Updated on 17 April 2008

Source PA News

A Neanderthal voice has been heard for the first time in 30,000 years, simulated by scientists.

Researchers in the US used reconstructions of Neanderthal vocal tracts, based on skull shape, to mimic the way the extinct humans spoke.

A computerised sound synthesiser made the voice come to life.

So far the scientists have only engineered the sound of a Neanderthal saying "E" - but even this shows how differently the creatures spoke compared to modern humans.

Anthropologist Dr Robert McCarthy, who is leading the research at Florida Atlantic University in Boca Raton, plans eventually to simulate an entire Neanderthal sentence.

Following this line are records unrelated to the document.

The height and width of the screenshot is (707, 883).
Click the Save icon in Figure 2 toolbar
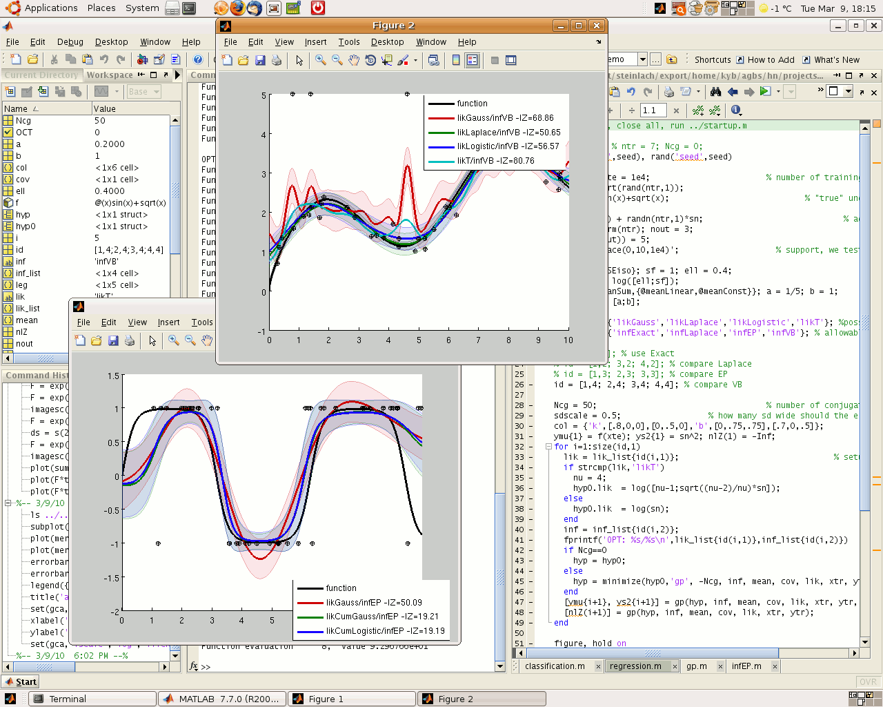click(260, 60)
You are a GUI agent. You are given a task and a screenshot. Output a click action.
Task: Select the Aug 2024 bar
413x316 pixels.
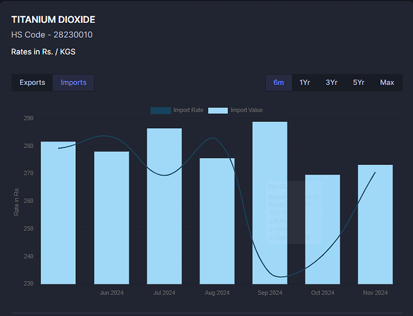pos(217,221)
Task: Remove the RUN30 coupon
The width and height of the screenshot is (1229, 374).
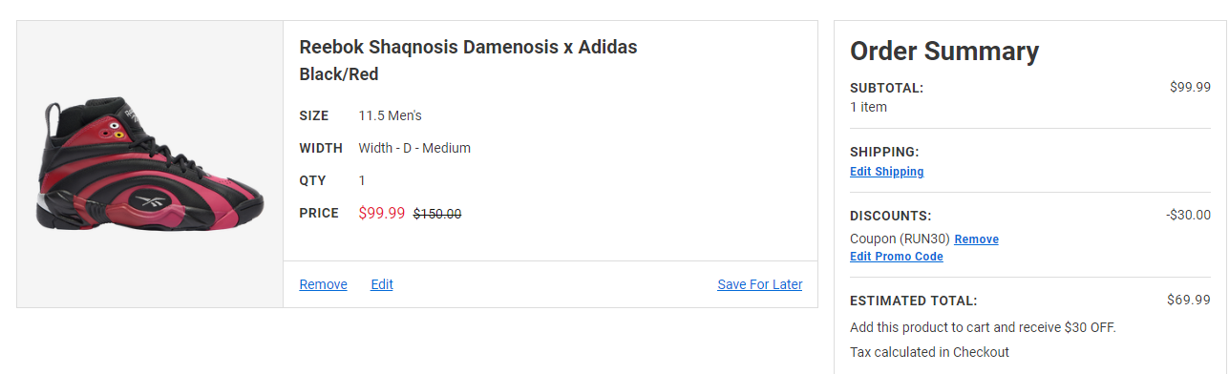Action: click(976, 239)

He told New Scientist magazine the ancient humans lacked the "quantal vowel" sounds typical of modern speech.

The Neanderthal "E" does not have the quantal hallmark which helps a listener distinguish the word "beat" from "bit". This linguistic difference would have limited Neanderthal speech, according to Dr McCarthy.

"They would have spoken a bit differently," he said. "They wouldn't have been able to produce these quantal vowels that form the basis of spoken language."

In the 1970s, linguist Dr Phil Liberman, from Brown University in Providence, Rhode Island, US, inferred the dimensions of the larynx - or voice box - of a Neanderthal based on its skull. He concluded that Neanderthal speech did not have the subtlety of modern human speech.